Like it or not, your EV needs to make noises—that's something mandated by the NHTSA, so there's no debating it. But most of us expect that noise to be something out of The Jetsons or cooked up by Hans Zimmer, not like what Dodge debuted last month which ushered some, uh, mixed opinions by just about anyone with functional ears.
It turns out that OEMs aren't alone in pushing fake "engine" noises out of their EVs (but we already knew that). Aftermarket companies are already gearing up to bring some noise to EVs, one of which is Borla with its Active Performance Sound system that was demoed at SEMA this week.
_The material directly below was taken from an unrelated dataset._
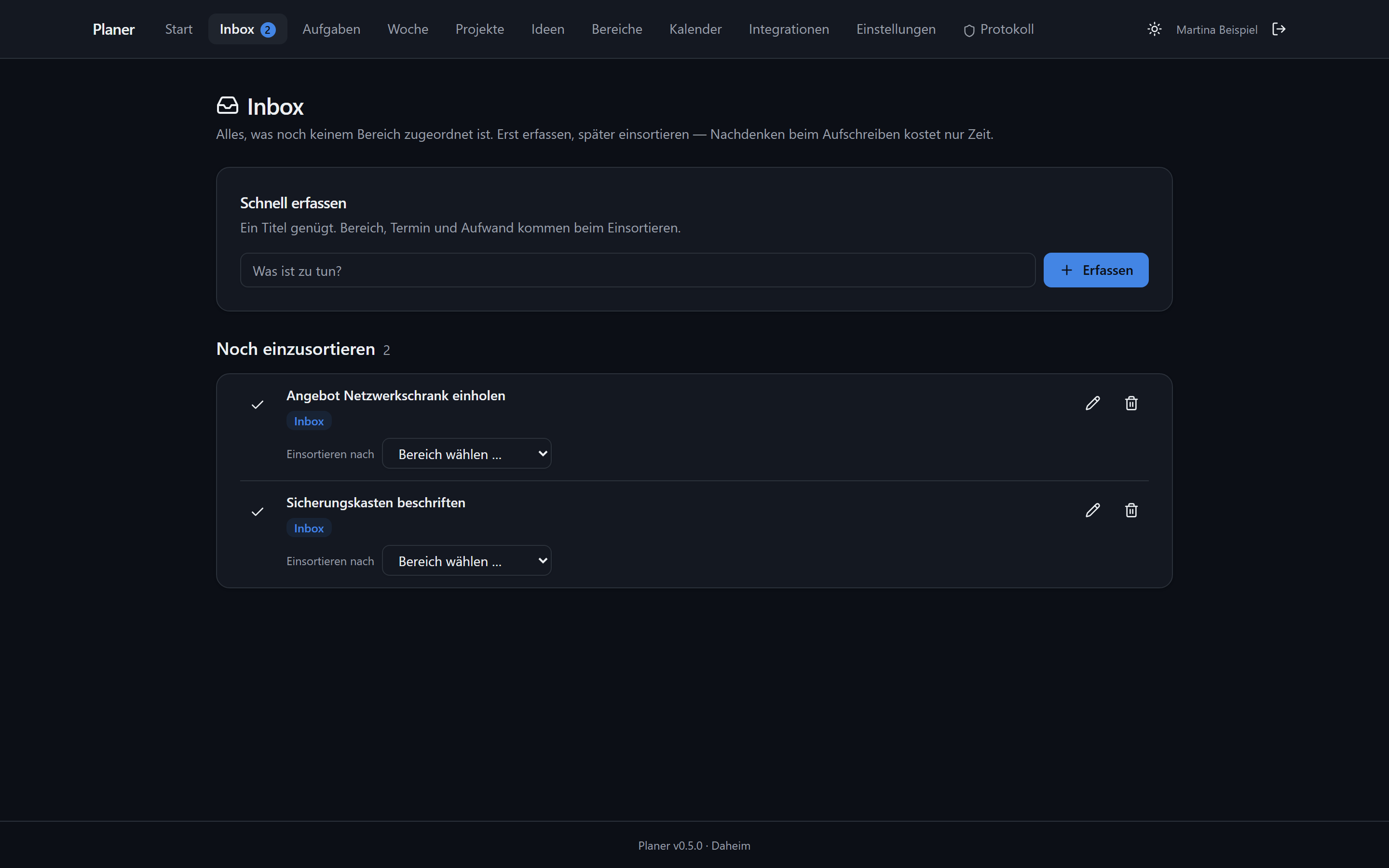Check off Sicherungskasten beschriften
Viewport: 1389px width, 868px height.
(x=258, y=512)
Borla shows on its website just how customizable the sound can be. Its iOS app has a plethora of options to change the tone, pitch, and a myriad of different options to tweak the exact sound made by the vehicle. The sound is mapped to the vehicle's speed, "RPM," torque, and load—all reportedly without latency. That seems kind of impressive, but how does it sound in practice?
The TikTok clip above is just a quick video showing a Mustang Mach-E equipped with Borla's system that is meant to mirror the Mustang Shelby GT500 equipped with a Borla exhaust. The person behind the wheel "revs" the electric crossover and some sweet artificial exhaust noise is spewed from the back, albeit without fumes. A second clip can be seen on Borla's own website and features a quick driveby. It also shows how the noise is being emitted: bottom-mounted speakers which appear to pack quite a loud punch.
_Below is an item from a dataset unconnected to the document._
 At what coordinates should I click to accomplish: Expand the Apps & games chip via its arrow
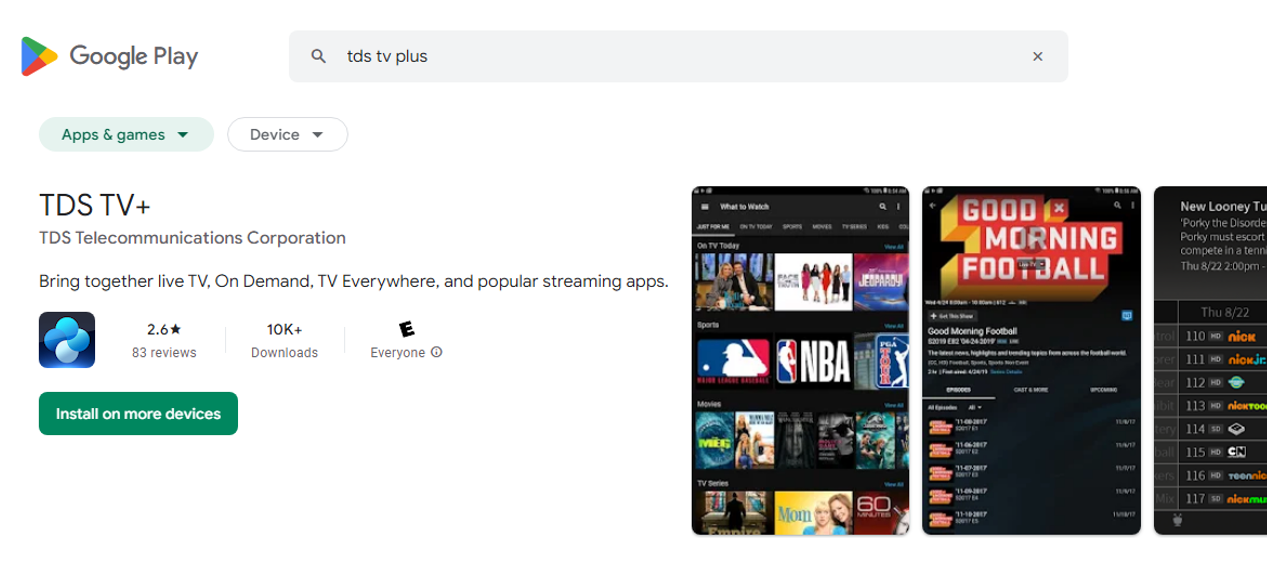pyautogui.click(x=184, y=134)

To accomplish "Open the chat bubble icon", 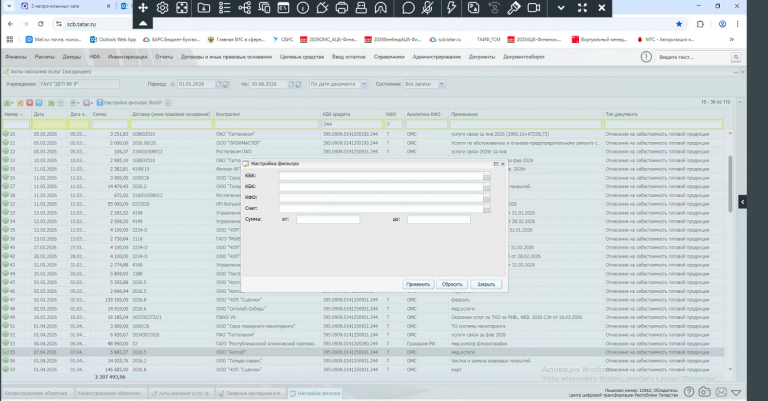I will tap(408, 8).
So, folks, it's come to this: throwing a boombox under your brand new EV and queuing up an MP3 file to make sure everyone out there knows that you're a big V8-driving Chad instead of a tiny EV piloting nerd. One thing is certain, though, and it's that there are fake exhaust notes coming to future EVs. Borla in particular says that its system is being released first for the Ford Mustang Mach-E, and then soon after for the F-150 Lightning. Pricing has yet to be announced, but a company spokesperson noted that it should cost "about the price of an exhaust system."
What say you, dear reader? We already know how you feel about fake engine noise pumped into the cabin, but are these next-gen "exhausts" something you expect enthusiasts to adopt during the transition towards electrification, or is it just a fad waiting to flop?